Sie identifizierte sich an der neu verstärkten Labortür, die sie Avram ankündigte und dann, offensichtlich auf seinen Befehl hin, einließ. Sie sah Gimel auf einem Laborhocker sitzen, kerzengerade. Wäre es ein richtiger Mensch gewesen, hätte sie gesagt, es habe einen Besenstiel im Hintern, wie ihr Portugiesischlehrer. Gimel hatte die gleichen angenehmen, freundlichen Züge, die zuvor Bet und Alef getragen hatten. Bisher hatte Avram Gimel nicht zerstören müssen. Es schien fügsam, die Cyborg-Entsprechung von langsam. »Ich habe die Verbindungen im rechten Kniegelenk fertiggestellt«, sagte es in einer tiefen Männerstimme, die ausdrucksloser war als die Stimme ihres Hauses. »Na dann verbinde das linke Gelenk«, schnauzte Avram. Sie wartete darauf, dass Avram von der Armschale aufblickte, in die er ein Netzwerk von Sensoren einbaute. Sie hütete sich, ihn zu unterbrechen. Sie wünschte sich einen Augenblick, er würde sie auffordern, an dem Knie mit Gimel zu arbeiten oder an dem Arm mit ihm. Sie mochte die Laborarbeit. In der Schule hatte sie dieses Jahr einen Robotertaucher gebaut. Gadi hasste es, eng mit Avram zusammenzuarbeiten, aber sie hatte es sogar gern, wenn Avram ihre Mithilfe befahl.
Schließlich wandte sich Avram zu ihr um. Seine Augen hefteten sich auf ihre Schuljacke. »Kleine Shira«, sagte er und lächelte. »Falls du Gadi suchst, er ist oben. Wie erträgst du nur meinen anspruchsvollen Sohn?«
»Gadi ist … wundervoll, Sir. Er ist gescheit und –«
»Wenn er gescheit ist, warum zeigt er das nicht in der Schule, wo es zählt? Die Ergebnisse sind doch heute herausgekommen, nicht? Wie viele Universitäten bieten für dich?«
Sie zeigte ihm die Liste. »Gutes Mädchen. Wärst du doch meine Tochter, Shira! Malkah platzt vor Stolz, wenn sie über dich redet.«
»Echt?« Sie konnte sich nicht vorstellen, dass Malkah so viel Aufhebens machte.
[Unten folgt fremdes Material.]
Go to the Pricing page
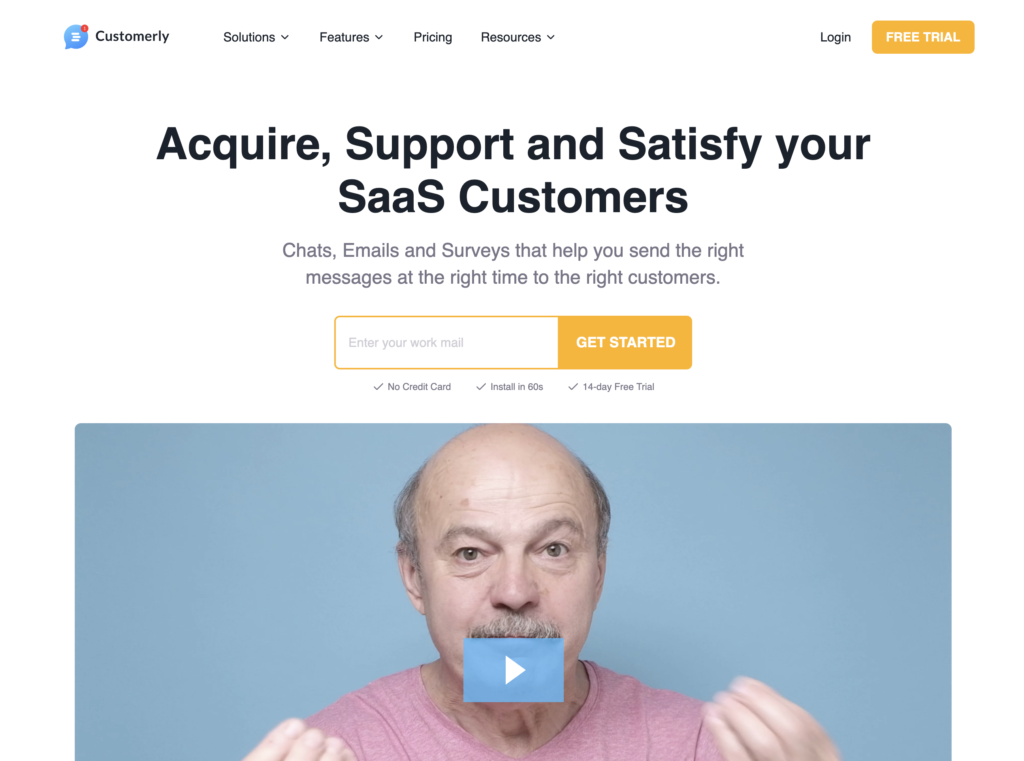 point(432,37)
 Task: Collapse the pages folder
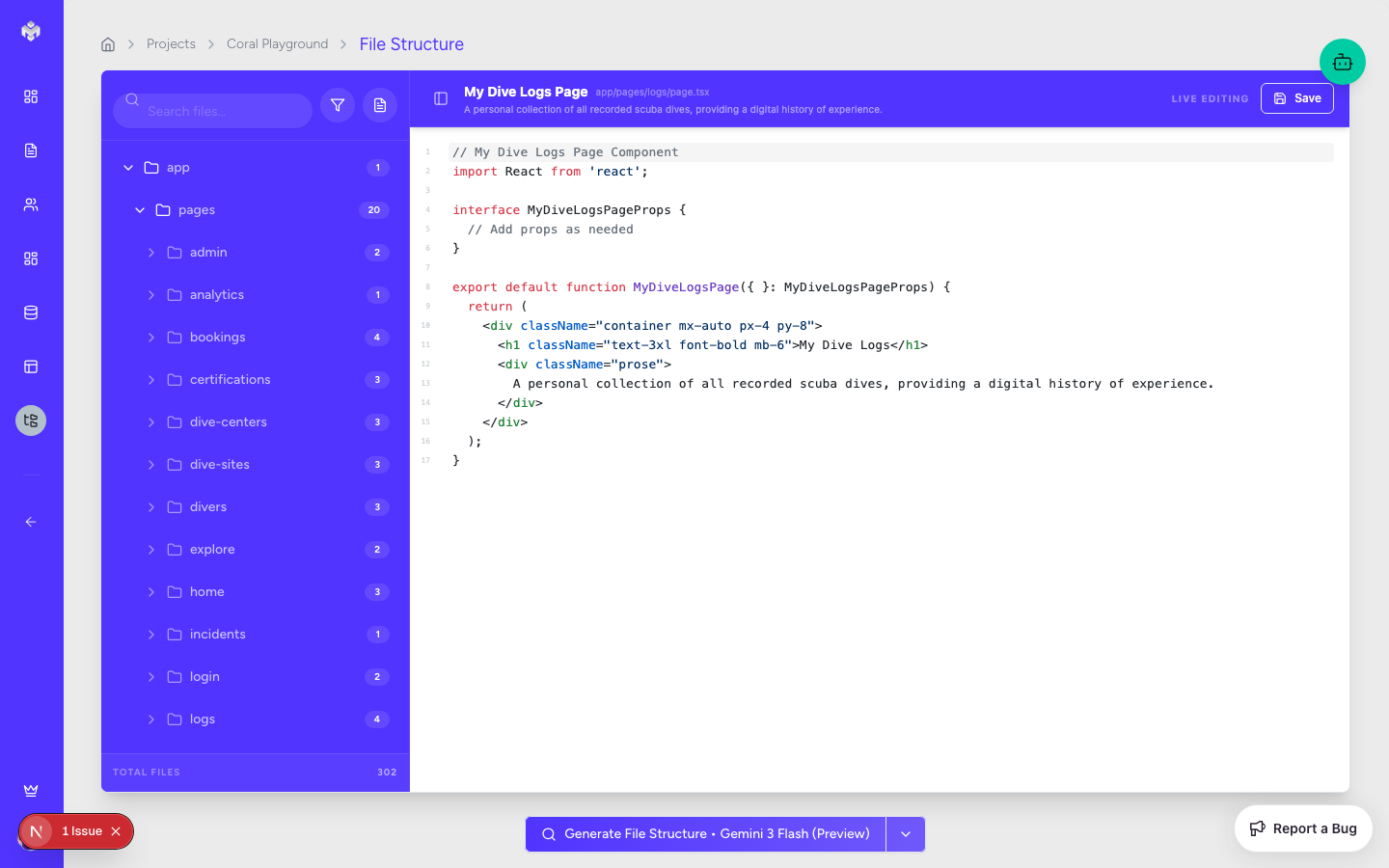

Sie dankte ihm und lief hinaus, mit Gimel im Gefolge, das hinter ihr die Tür sicherte. Gadi war wohl oben und lernte. Avram war schon seit langem dahintergekommen, dass Gadi und sie die alten Dienstbotenschlafkammern benutzten, doch Shira spürte eine unausgesprochene Übereinkunft. Avram würde so tun, als wüsste er nicht, was sie trieben, und sie würden niemals zu irgendjemand etwas sagen von seiner illegalen Arbeit mit Cyborgs in Menschengestalt. Avram war ein Mann, der immer in Eile war, ein Getriebener, aber sie hatte gemerkt, dass er sie inzwischen mochte. Vielleicht meinte er, sie sei ein ausgleichender Einfluss auf Gadi. Hoffentlich war sie das.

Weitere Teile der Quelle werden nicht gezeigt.